For a week, "Sharpie-gate" was more of a farcical head-scratcher than a scandal. It's far more serious now.
Mick Mulvaney
Director of the Office of Management and Budget Mick Mulvaney listens to a question during a press briefing at the White House, Saturday, Jan. 20, 2018, in Washington.

With a deadly hurricane approaching his own country, Donald Trump was fixated on a bogus warning he issued to Alabama, inviting escalating mockery as he took "Sharpie-gate" to new levels of absurdity.

The controversy became a lot less funny when the National Oceanic and Atmospheric Administration issued a written statement endorsing the president's false claims and criticizing professionals at the National Weather Service for having told the truth.

The New York Times reported that Commerce Secretary Wilbur Ross, whose department includes the NOAA, threatened to fire top employees at the federal scientific agency on Friday unless the NOAA agreed to endorse the president's false claims. And while Ross' office denies the accuracy of the report, if the Times is right, it raises a series of questions about public safety, scientific integrity, Trump's war on reality, and weaponizing federal resources for political reasons.

But there was something about the details that seemed odd: late last week, Wilbur Ross wasn't even in the United States. He was in Greece for meetings and it seems implausible that he'd, out of the blue, interrupt his trip to lobby the NOAA leadership. If the reporting is correct and Ross made the threat, who directed him to intervene in the first place?

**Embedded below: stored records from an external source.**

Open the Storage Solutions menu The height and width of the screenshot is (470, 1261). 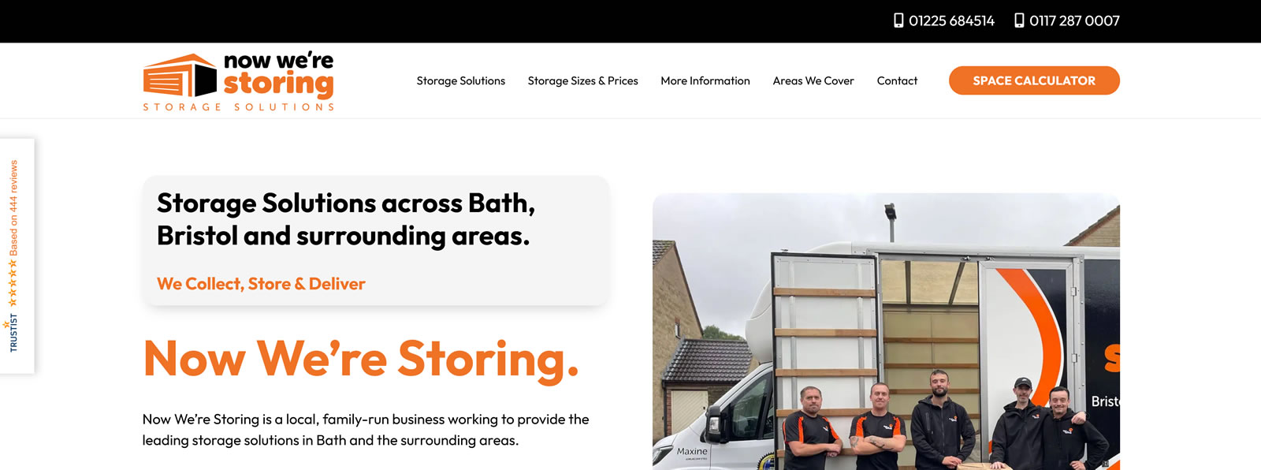461,80
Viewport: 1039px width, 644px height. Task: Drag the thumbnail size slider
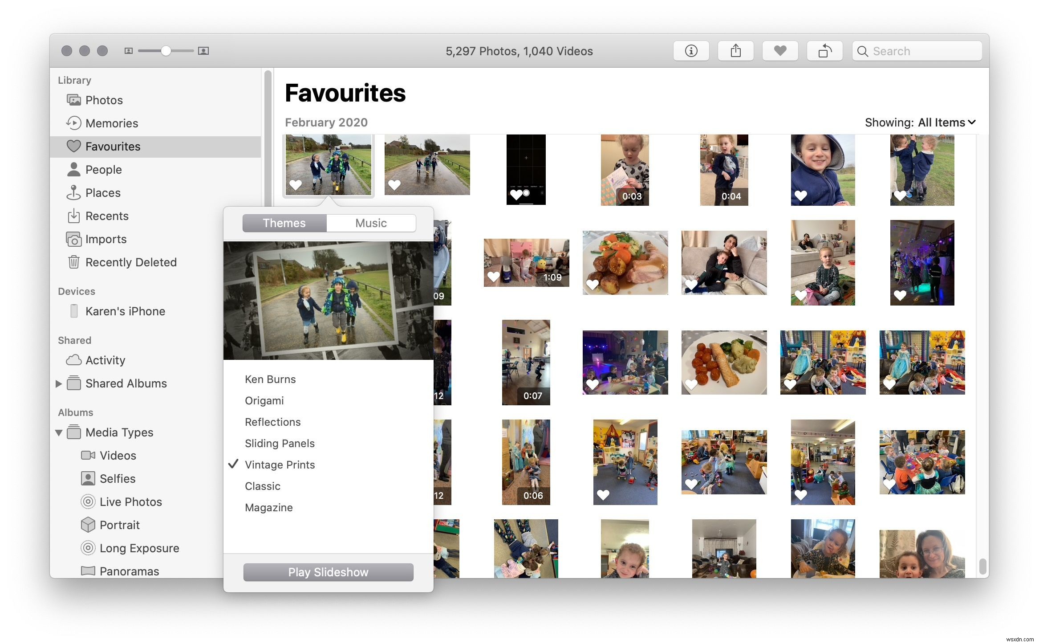[163, 50]
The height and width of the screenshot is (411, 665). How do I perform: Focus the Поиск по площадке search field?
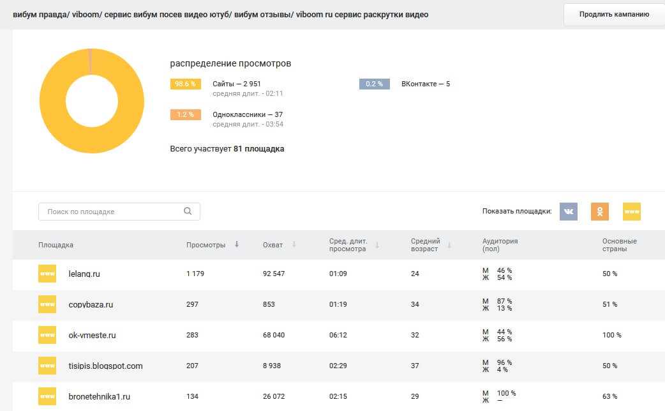(x=112, y=212)
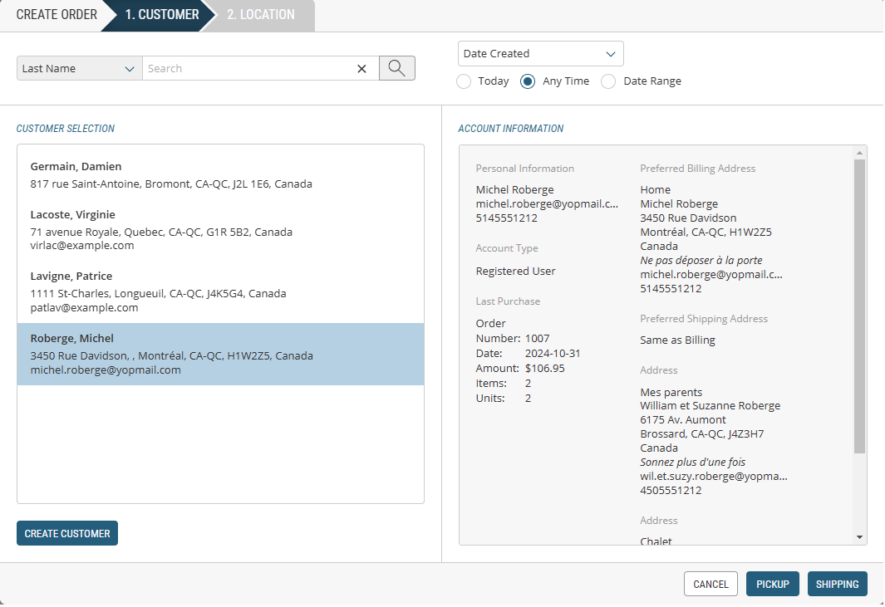Select the Today radio button
The height and width of the screenshot is (607, 885).
[464, 81]
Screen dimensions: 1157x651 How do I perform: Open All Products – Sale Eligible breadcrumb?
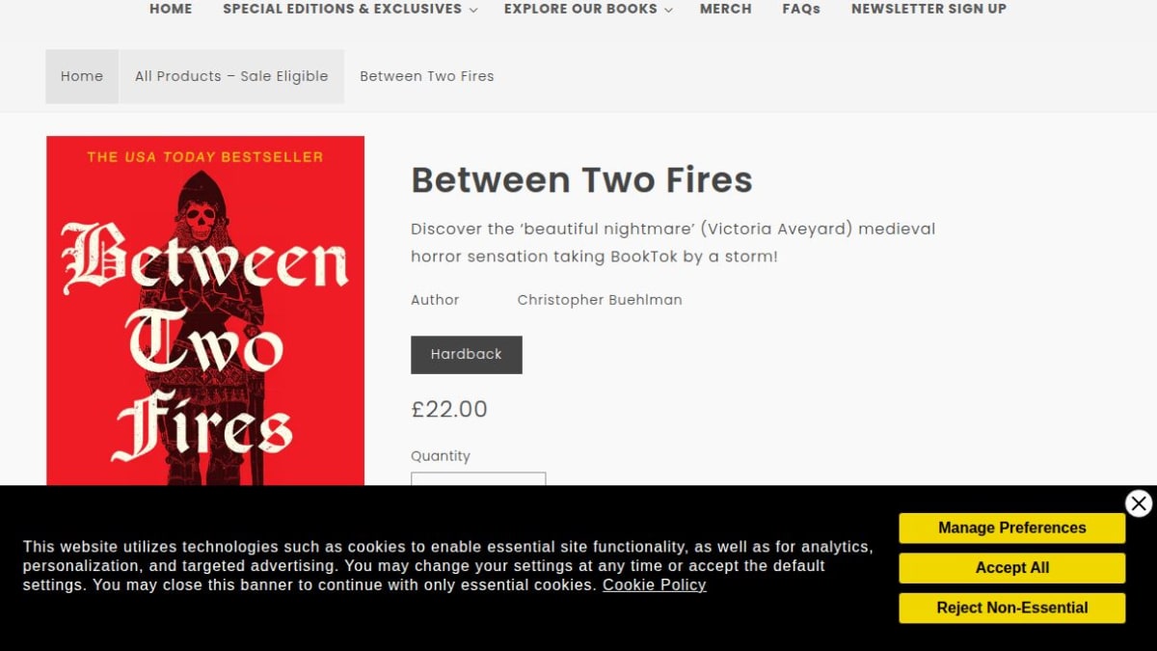pyautogui.click(x=231, y=76)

The New York Times shed light on this angle this afternoon:

The White House was directly involved in pressing a federal scientific agency to repudiate the weather forecasters who contradicted President Trump's claim that Hurricane Dorian would probably strike Alabama, according to several people familiar with the events.Mick Mulvaney, the acting White House chief of staff, told Wilbur Ross, the commerce secretary, to have the National Oceanic and Atmospheric Administration publicly disavow the forecasters' position that Alabama was not at risk. NOAA, which is part of the Commerce Department, issued an unsigned statement last Friday in response, saying that the Birmingham, Ala., office was wrong to dispute the president's warning.

White House involvement moves this away from a silly story about a childish president crudely drawing on a hurricane map, and toward a legitimate scandal involving political abuses of power.

The Washington Post had a related report today, explaining that Trump personally told his staff that the NOAA needed to correct National Weather Service tweet that didn't need correcting. It was this presidential instruction, the article added, that "led chief of staff Mick Mulvaney to call Commerce Secretary Wilbur Ross to tell him to fix the issue."

For his part, Trump told reporters today that he wasn't directly responsible for lobbying the NOAA. "No, I never did that," the Republican said. "I never did that. It's a hoax by the media. That's just fake news, right from the beginning, it was a fake story."

Of course, given Trump's credibility, his denials can't be accepted at face value. What's more, if his team was directly involved, it doesn't much matter whether he personally picked up the phone to lean on the NOAA.

The controversy is already the subject of an inspector general's investigation, but the list of probes is growing: House Science Committee Chairwoman Eddie Bernice Johnson (D-Texas) began an examination today.

This would've been a one-day story on a holiday weekend if Trump hadn't grown outraged by brief media coverage of his mistake. Too often, the president seems incapable of getting out of his own way.